Consciously choosing the latter, she pleaded with God to help her see.
“Most people in my situation see themselves as Abraham or Sarah, but I see myself spiritually as a kind of Hagar. It hasn’t been the easiest path to walk, but at the end of the day I can say that I know the God who sees me – El Roi.”
She ties a great deal of her initial disappointment to a warped theology: “A lot of modern protestant Christianity assumes that God gives us whatever we want,” she says, warning against buying into the picture-perfect ideal painted by our consumerist society, and sometimes even within churches.
“We need to learn is that having Christ doesn’t mean everything will be okay. In our fallenness, not everything we need will be given to us. When you grasp the truth of our own brokenness, and marvel at how God uses that anyway, you will be free.”
“You have to honour God, even if it hurts. I know that if I were married with kids, I wouldn’t be able to do the work I’m doing now.”
To her, life’s many experiences help to mature our faith. “We cannot ‘kid’ all our lives. As with most things, we must eventually learn to ‘adult’, and ‘adult-ing’ requires us to understand that it’s not just about us.”
“What you do privately for others is your act of love for others. What you do in public is your witness to a watching world. And what you do where nobody sees – that is for God.” Any consideration of marriage for her today has to flow with all three criteria, she says.
Finally we ask how she feels about Mothers’ Day.
She’s taken aback, slightly shaken. But the resolve in her eyes tells us she’s processed these thoughts long ago.
Understanding the weight of her life’s call and current responsibilities, she knows that her odds of marrying are slim. “It’s like every year a little of you dies inside. And it’s not just biological.”
But she wholeheartedly embraces her portion, for she’s convinced it’s God’s best gift for her.
“When God positions you influentially, you have to honour that with all the costs involved, even if it hurts. I know that if I were married with kids, I wouldn’t be able to do the work I’m doing now. Besides, given my position and responsibilities, I’d rather be single than mess up the fabric of everyone’s lives.”

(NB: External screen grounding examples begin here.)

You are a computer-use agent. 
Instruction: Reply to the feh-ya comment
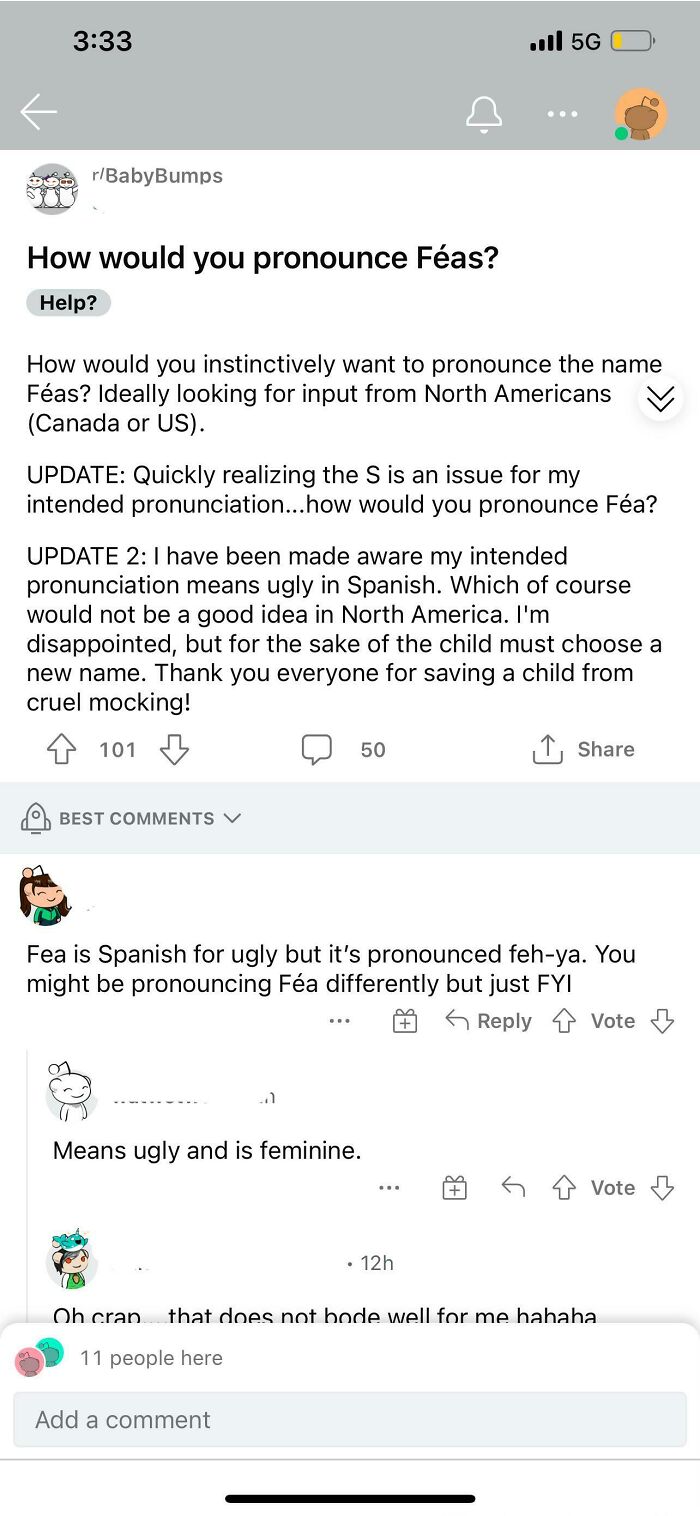click(x=488, y=1021)
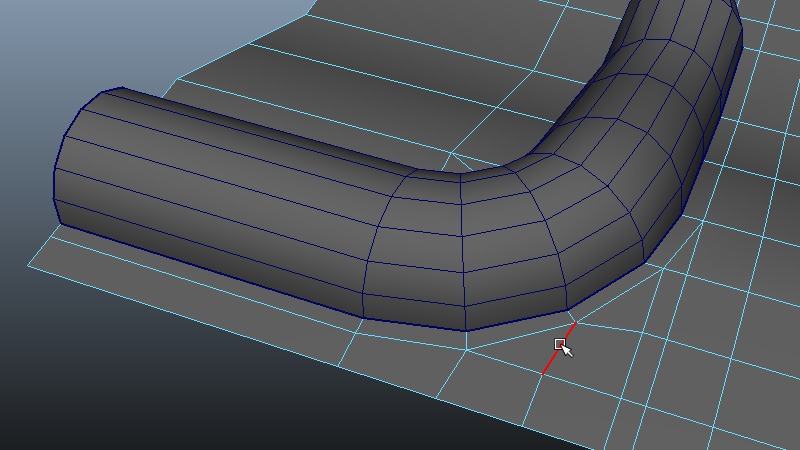Click the vertex at the red edge's upper end
800x450 pixels.
coord(576,321)
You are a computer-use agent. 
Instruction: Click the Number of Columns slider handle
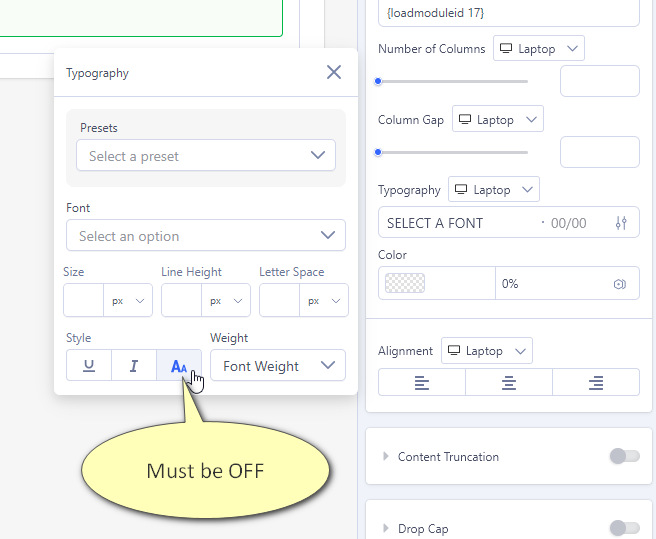[378, 81]
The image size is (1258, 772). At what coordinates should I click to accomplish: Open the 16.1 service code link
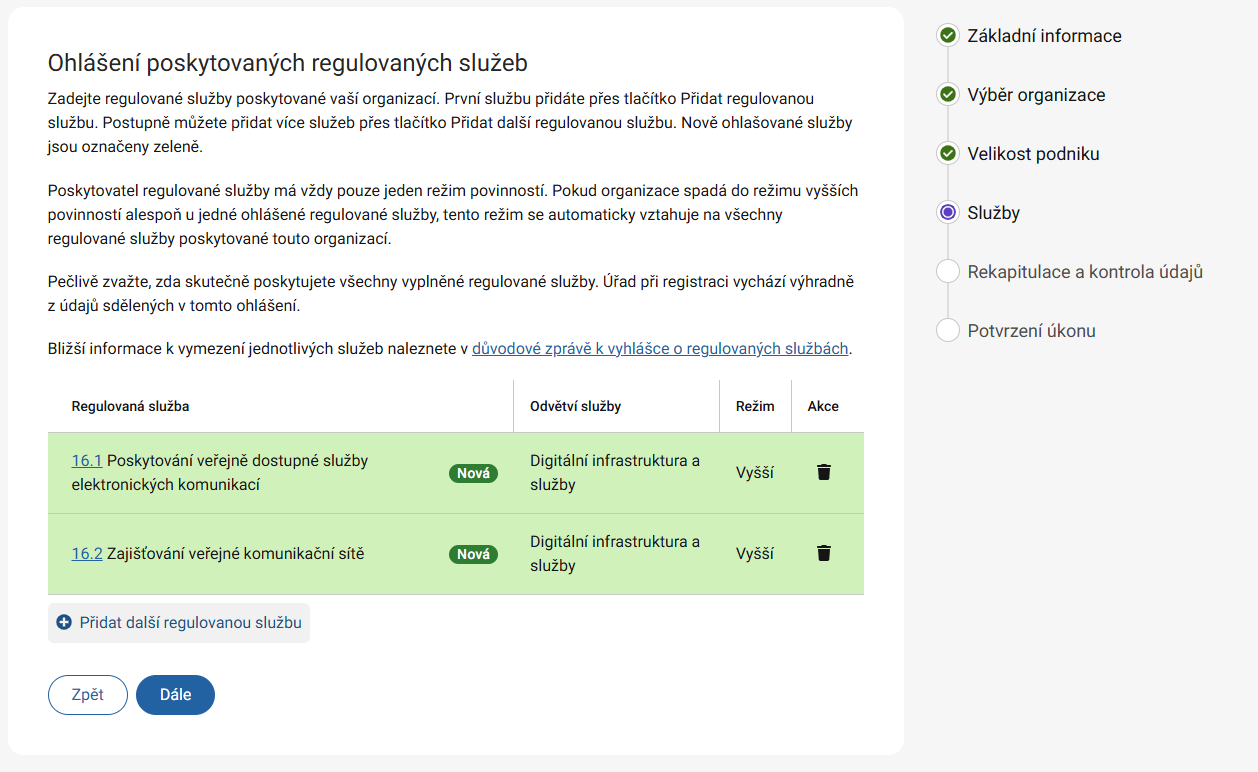pos(87,461)
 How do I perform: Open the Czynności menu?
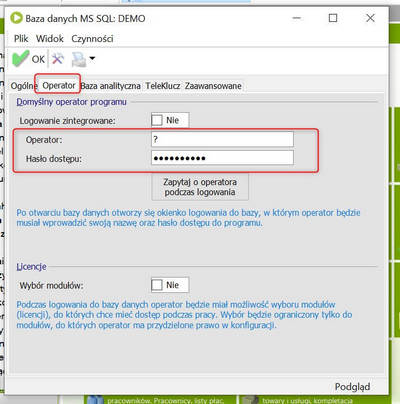pos(92,39)
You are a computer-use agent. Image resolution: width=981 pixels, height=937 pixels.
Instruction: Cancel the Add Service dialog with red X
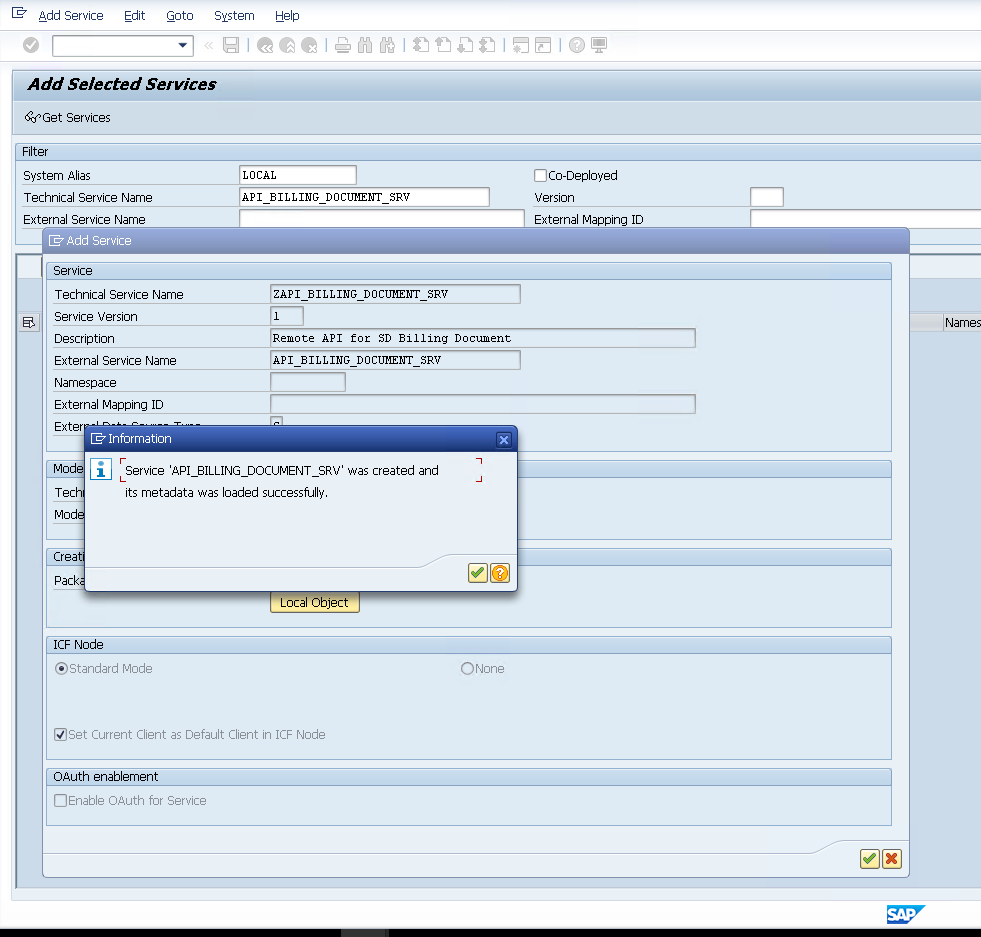[x=892, y=859]
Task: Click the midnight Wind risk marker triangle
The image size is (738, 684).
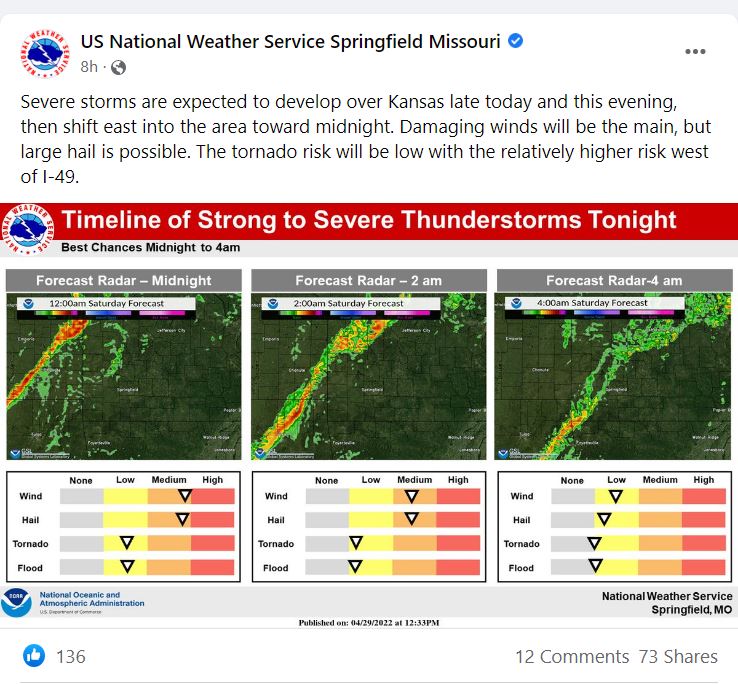Action: tap(185, 495)
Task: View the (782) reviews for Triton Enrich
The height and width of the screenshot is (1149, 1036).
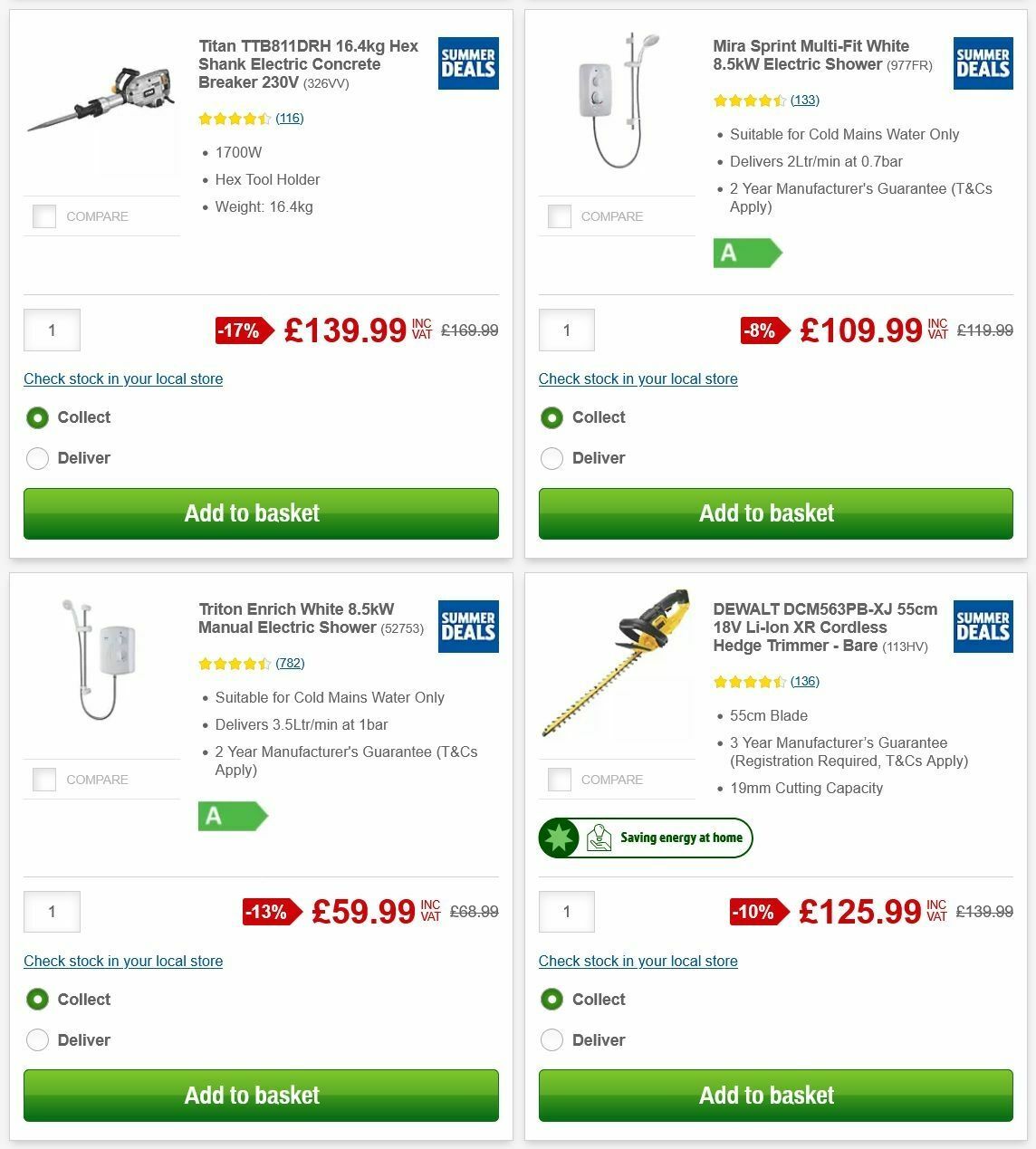Action: coord(289,663)
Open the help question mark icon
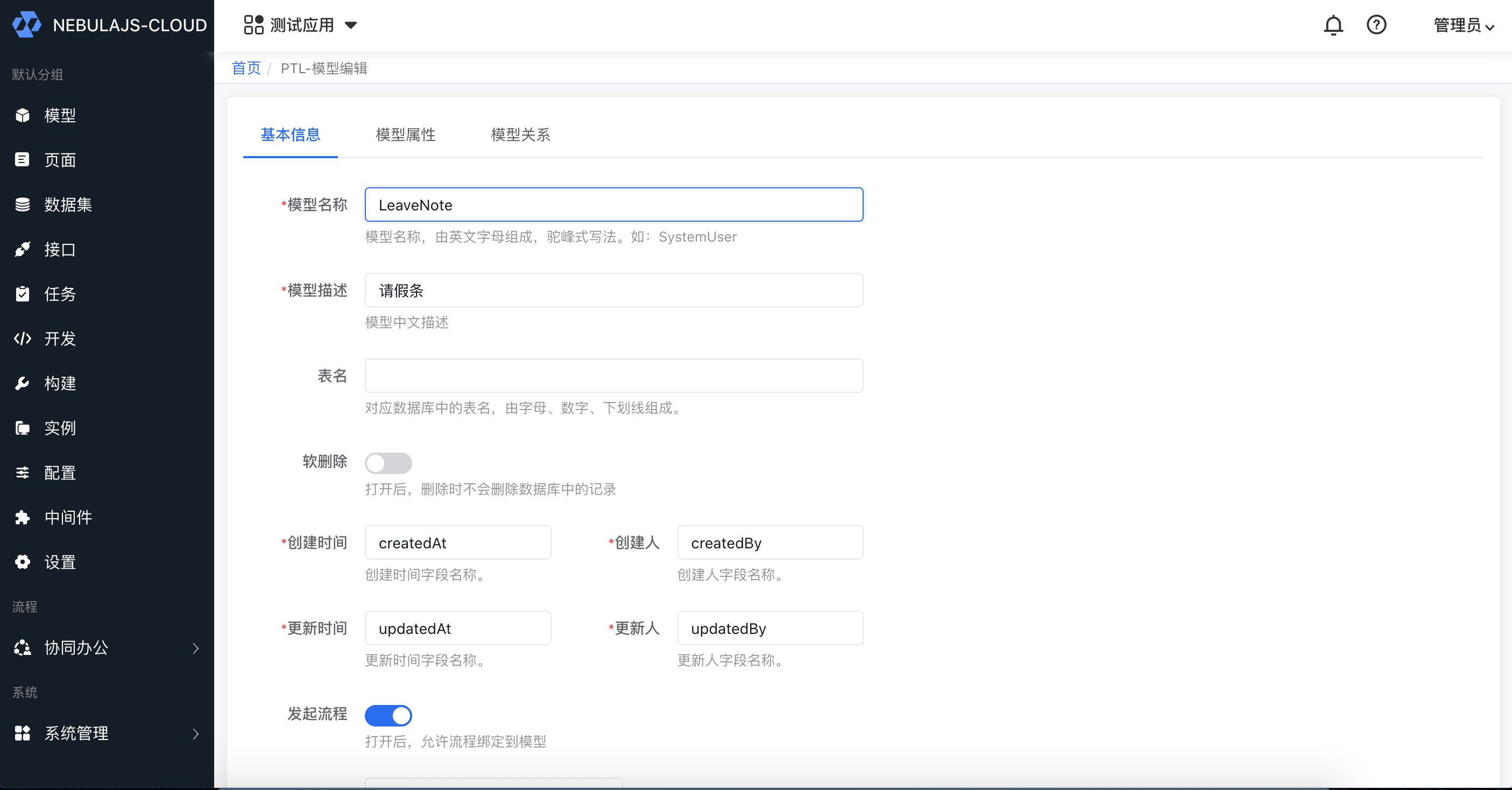1512x790 pixels. [1376, 25]
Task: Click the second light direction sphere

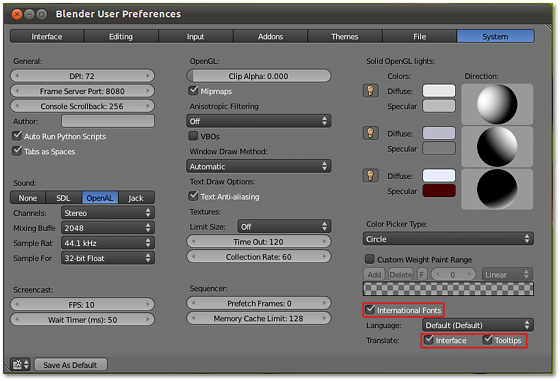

She takes heart that her frequent interaction with younger people in school, church, or mentoring networks gives her the privilege of loving and supporting the next generation – just as how she cradled that little boy in Chiang Mai all those years ago.
“I’ve learnt that mothering isn’t just biological, but spiritual, too.
“It’s funny that I’m able to discuss the joys and stresses of parenting with my cell group. With God and His people, we always have family wherever we are.”
Closer to her heart are her primary school classmate’s two young children, to whom she is godmother.
“They’re getting really heavy!” she lets slip another squeaky giggle, before being momentarily distracted by the children still playing outside.
She returns her gaze and warmly smiles.
“But really, the biggest lesson I’ve learnt from them is how to throw yourself fully at something or someone you trust. For me that’s no other than El Roi, the God who sees.”